---------- Excerpt to read

For many people, being at home during lockdown means that there is an abundance of time to spend preparing, eating, and thinking about food. Combined with the population’s increased dependence on home cooking due to the closure of restaurants, it seems there is no better time to consider where the products we label as essential originate from, the extent to which our diets have become international and the effects of this.

Food trade has played a significant role in the history of globalisation, as it has allowed for cultural exchange for thousands of years. From the transporting of spices along the Silk Road, to the potatoes being imported from the Andes to Ireland in 1589 by Sir Walter Raleigh, one could argue that humanity has been sharing and adapting to new crops for a very long time ­– after all, it took only 16 years for the potato to become widely farmed throughout Europe. But even if our swift adoption of and fascination for foreign crops dates back to Charles II being presented with a pineapple, the last century has undeniably ushered in a new age of consumption.

--------------------
---------- Data extracts

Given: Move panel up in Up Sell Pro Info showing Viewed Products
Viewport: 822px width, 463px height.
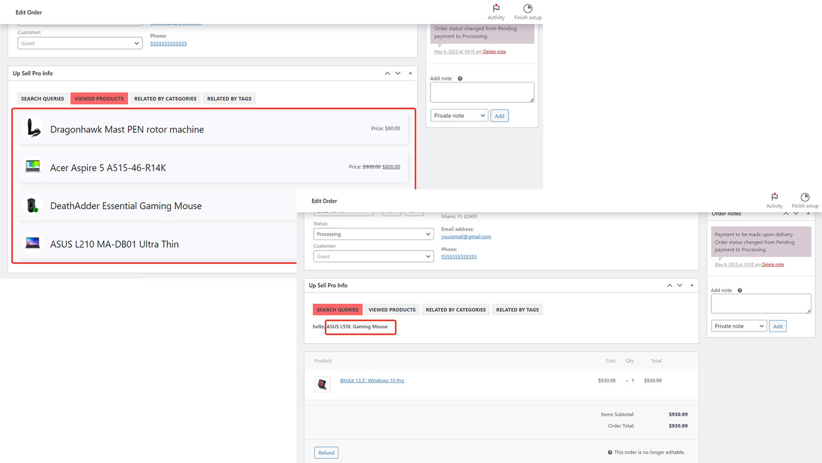Looking at the screenshot, I should pos(387,73).
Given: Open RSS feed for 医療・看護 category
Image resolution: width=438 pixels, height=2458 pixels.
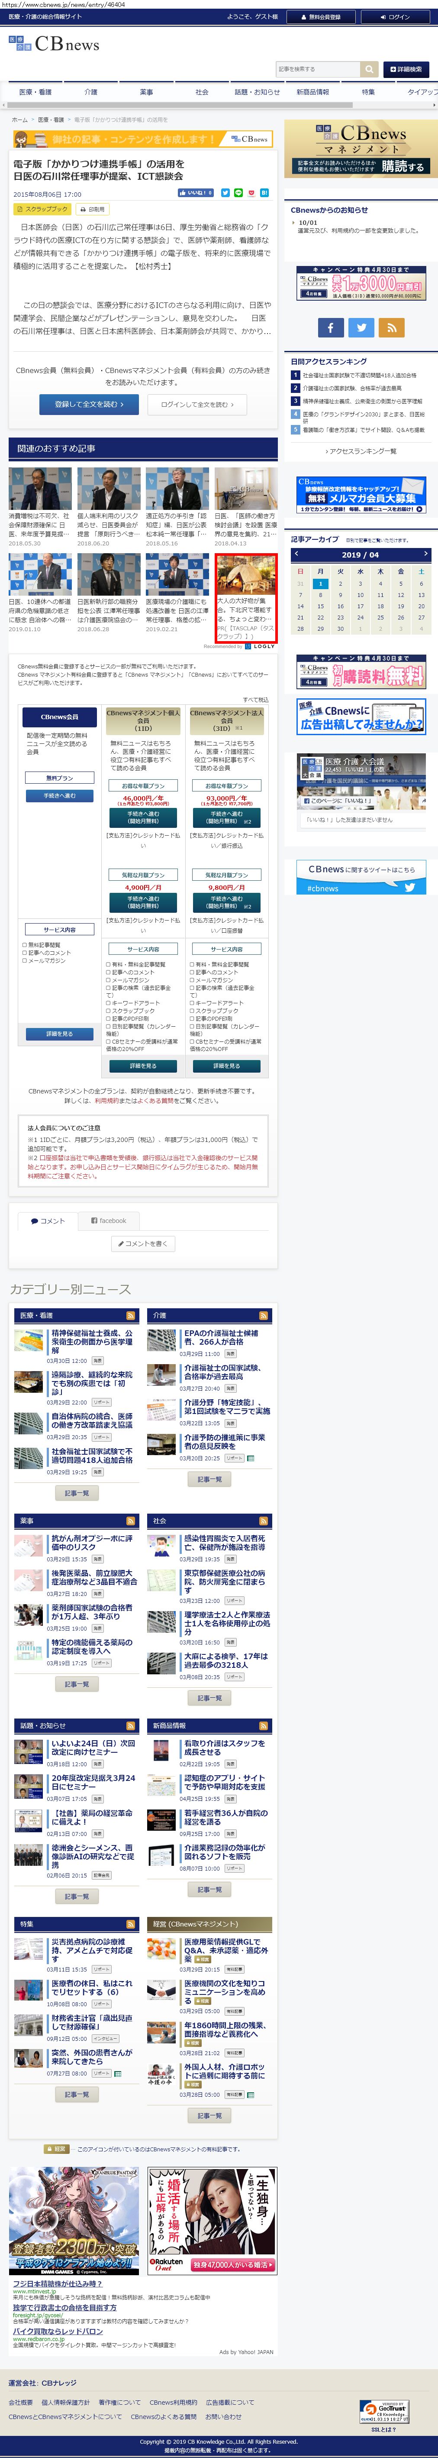Looking at the screenshot, I should click(131, 1314).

--------------------

== List of tasks ==
(1) Do these statements agree with the passage on food trade? Answer yes or no for each, and quote the words from the passage that decide it.
(a) Potatoes were brought from the Andes to Ireland in 1589.
(b) It took 60 years for the potato to become widely farmed across Europe.
(c) Restaurants stayed open during lockdown.
(2) Extract word for word the part of the passage on food trade that opens with the words containing "For many people, being" and closes with "effects of this.".

== Solutions to the tasks ==
(1)
(a) Yes: "the potatoes being imported from the Andes to Ireland in 1589 by Sir Walter Raleigh"
(b) No: "it took only 16 years for the potato to become widely farmed throughout Europe"
(c) No: "the closure of restaurants"

(2)
For many people, being at home during lockdown means that there is an abundance of time to spend preparing, eating, and thinking about food. Combined with the population’s increased dependence on home cooking due to the closure of restaurants, it seems there is no better time to consider where the products we label as essential originate from, the extent to which our diets have become international and the effects of this.